Last Friday, December 05, ~stevenf did a ...social experiment with SubEthaEdit. Sadly none of us CodingMonkeys was aware of this, or we surely would have joined the document.
The aftermath is very nice to read. Here is the last readable state of the document.
I can offer some explanations about the load on the network SubEthaEdit causes. First you have to understand that the real bottleneck is the connection of the one that hosts the document, as every change made to the document makes it's way through the SubEthaEdit of the host.

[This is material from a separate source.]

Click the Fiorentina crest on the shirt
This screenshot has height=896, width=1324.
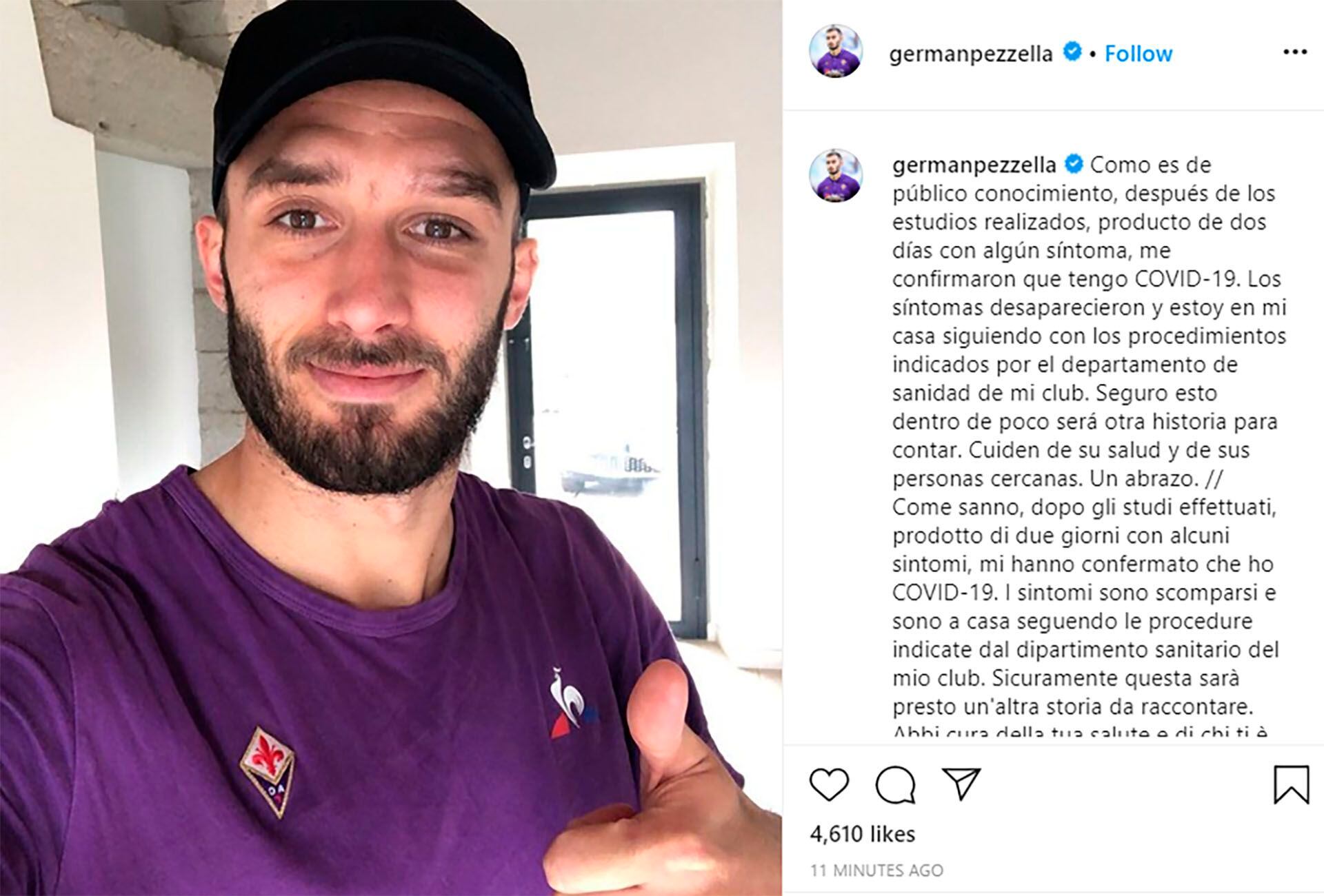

If H is host, A B C D and E are connected to one document, then the flow of events is as follows:
B makes a change, that change is sent to H, H applies the change, and then sends it out to A C D and E. So it's really the upstream of H that gets quite filled. If n is the number of participants, then you'r outgoing traffic is (n-2) times the incoming traffic plus (n-1) times the thing you change yourself. Quite much. So running a SubEthaEdit "server" that should host more than a couple of users behind some asymmetric line is not a good idea. Because as the upstream gets filled, downstream also stalls because of tcp/ip failing. (Anyone that has tried filesharing systems behind a DSL line without limiting the upstream is very aware of this :-) ). SubEthaEdit will improve on the data-size of an average change, but this main fact won't change as it is inherent in the design.
Has there been any thought to harnessing the various casual P2P stuff out there in some form or another -- taking advantage of direct connections when they exist? I suppose the problem would then be that one user could introduce corruption through bugs or malicious intent, but they can already do that. The WASTE model for a small P2P network comes to mind as a rather nifty way of doing it.